**ACTIVITY:** Note the line containing "The width and height of the screenshot is (389, 412)."; from it through the last line below, give only those lines again, exactly, both ends included, skipping pictures.

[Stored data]
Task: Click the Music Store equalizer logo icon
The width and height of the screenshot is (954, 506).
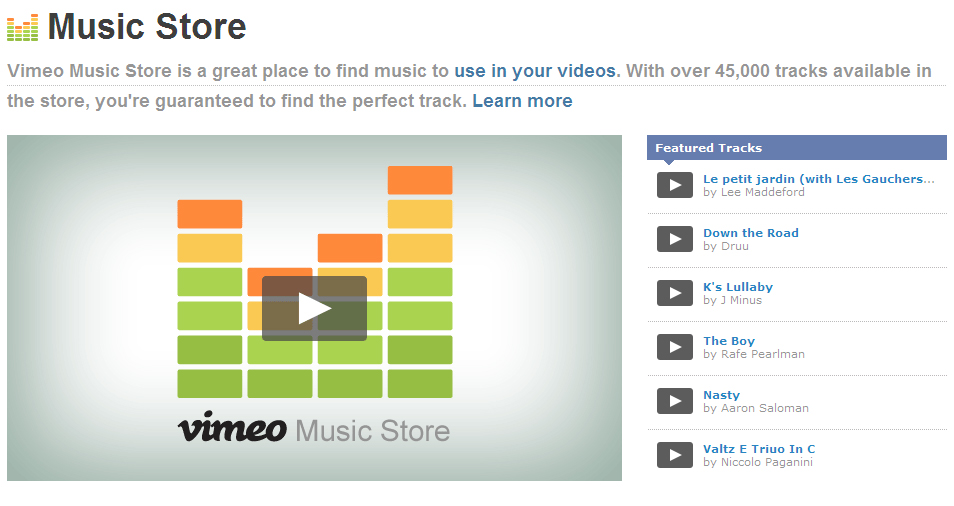Action: pos(23,27)
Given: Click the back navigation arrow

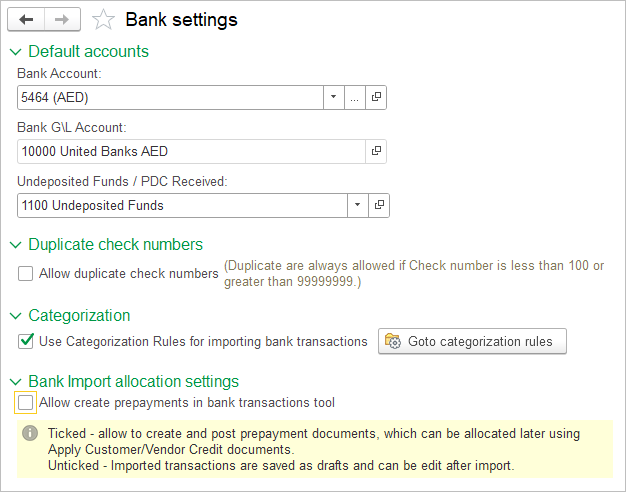Looking at the screenshot, I should (x=26, y=19).
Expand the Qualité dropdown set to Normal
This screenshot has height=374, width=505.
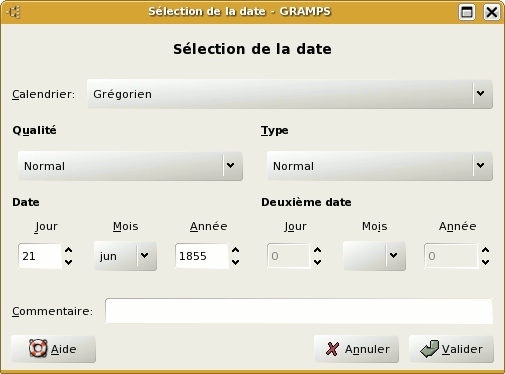pos(130,166)
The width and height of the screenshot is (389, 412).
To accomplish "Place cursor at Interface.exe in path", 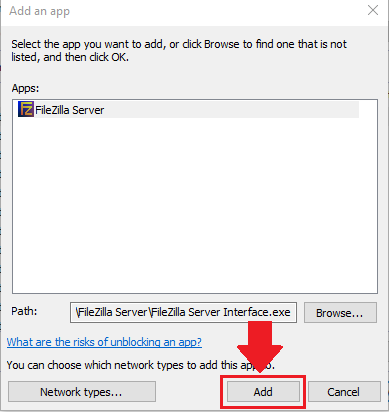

**REPLY:**
The width and height of the screenshot is (389, 412).
To accomplish "Place cursor at Interface.exe in path", 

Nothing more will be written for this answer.